Inside the skullduggery, corporate greed and gargantuan sums at the heart of high level money laundering

In the largest exposé on the financial system since 2016’s Panama Papers leak, Buzzfeed News has obtained over 2,500 documents revealing the extent of corruption in the global banking system. Known as the ‘FinCEN Files’, the 2,657 documents include 2,121 suspicious activity reports, which banks send to authorities in order to raise concerns about just where some of their clients’ money might be coming from.

FinCEN is the US Financial Crimes Enforcement Network, a department of the US Treasury responsible for combating any financial crime involving US dollars, wherever it takes place the world. Should a bank be worried that one of its clients isn’t legitimate, or is engaged in illegal activities, it should send a suspicious activity report (SARs) to FinCEN.

The leaked files, which span the period between 2000 and 2017, cover roughly $2 trillion of transactions and are said to reveal how some of the world’s largest banks have enabled criminal enterprises to launder dirty money.

Usually these documents are a closely guarded secret, but a batch was leaked to Buzzfeed News who shared them with the International Consortium of Investigative Journalists (ICIJ), which in turn shared them with over 108 news organisations in 88 countries. Speaking to the BBC, Fergus Shiel from ICIJ explained that the leaked files were an “insight into what banks know about the vast flows of dirty money across the globe”.

finance city

And, while the transactions may be in USD, the UK has a special role to play in the story.
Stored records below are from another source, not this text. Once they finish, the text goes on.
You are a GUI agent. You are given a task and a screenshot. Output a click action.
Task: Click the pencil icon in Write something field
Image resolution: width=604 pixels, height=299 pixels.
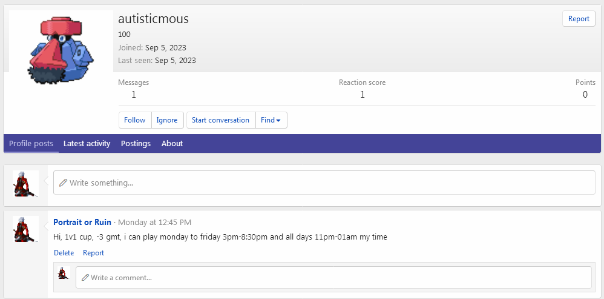click(x=63, y=183)
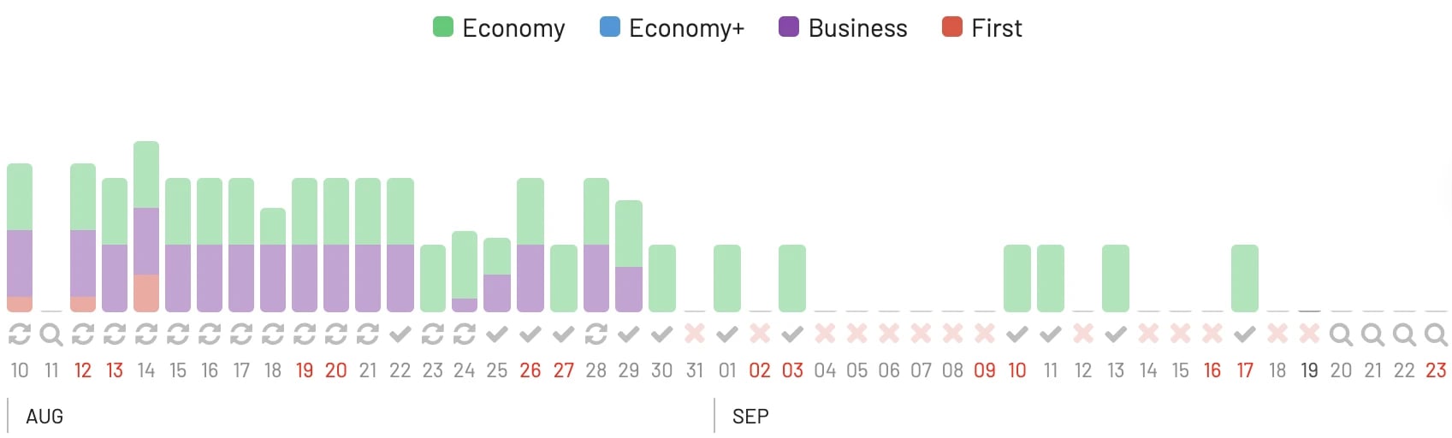1452x438 pixels.
Task: Click the checkmark icon above Sep 17
Action: [1245, 334]
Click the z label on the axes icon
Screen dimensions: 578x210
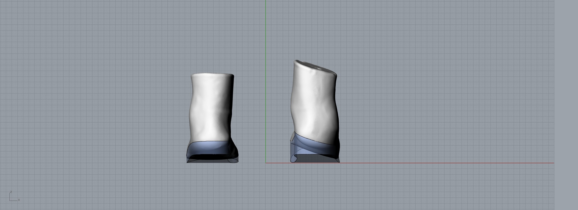coord(11,192)
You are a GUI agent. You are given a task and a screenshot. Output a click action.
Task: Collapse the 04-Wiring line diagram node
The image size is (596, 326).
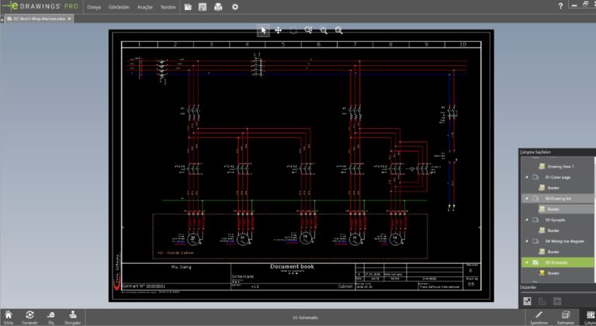528,241
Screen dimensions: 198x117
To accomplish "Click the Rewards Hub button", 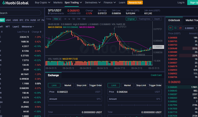I will point(135,2).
According to FinCEN the UK is a “higher risk jurisdiction” due to the overwhelming number of UK companies named in the files – over 3,000.

Some of the revelations that have come to light include Chelsea owner Roman Abramovich’s previous ownership of secret investments in non-Chelsea footballers through an offshore company; JP Morgan allowing an unknown company whose owners may or may not be on the FBI’s Most Wanted list to move more than $1bn through a London account; and that the husband of a woman who has donated £1.7m to the Conservative Party was secretly funded by a Russian oligarch with ties to President Putin.
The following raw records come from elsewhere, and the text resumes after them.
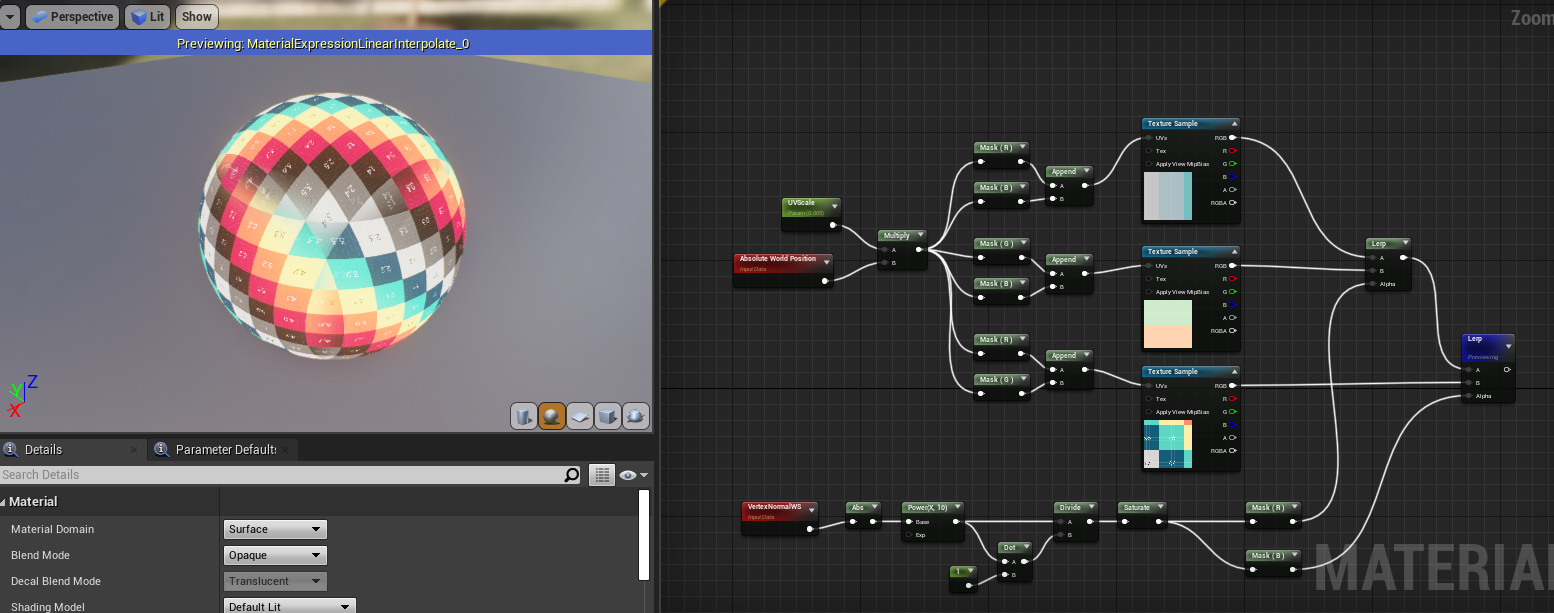Select the Details tab
The height and width of the screenshot is (613, 1554).
[43, 450]
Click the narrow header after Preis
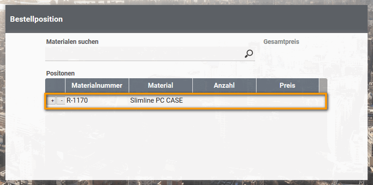Image resolution: width=373 pixels, height=185 pixels. 323,85
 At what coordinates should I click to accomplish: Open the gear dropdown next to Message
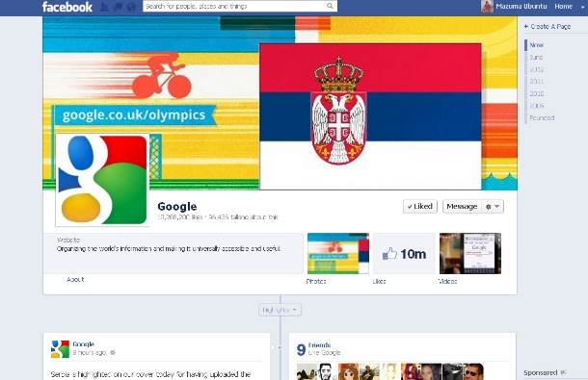click(x=493, y=206)
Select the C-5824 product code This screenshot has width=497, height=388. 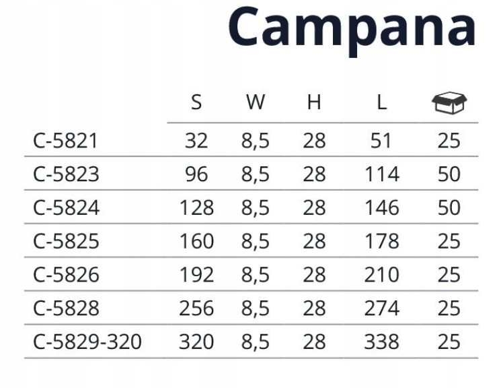click(66, 208)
“Giants of Western banking move trillions of dollars in suspicious transactions, enriching themselves and their shareholders while facilitating the work of terrorists, kleptocrats, and drug kingpins,” write the 11 authors of the Buzzfeed exposé. “Profits from deadly drug wars, fortunes embezzled from developing countries, and hard-earned savings stolen in a Ponzi scheme were all allowed to flow into and out of these financial institutions, despite warnings from the banks’ own employees.”
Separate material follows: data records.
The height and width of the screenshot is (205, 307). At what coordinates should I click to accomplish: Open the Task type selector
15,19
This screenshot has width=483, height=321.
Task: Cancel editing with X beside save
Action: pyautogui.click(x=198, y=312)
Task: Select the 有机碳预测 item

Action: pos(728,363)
Far from being a harmless, victimless crime, money laundering is serious business. “It is the very fuel of crime,” Martin Woods, former money laundering reporting officer told the BBC. “If we continue to launder money, criminals will continue to commit the crimes, to kill people over drugs, to supply drugs that kill people in our community…Banks or bankers for too long have seen it in the abstract and removed it from the crime. We need to join those dots up again.”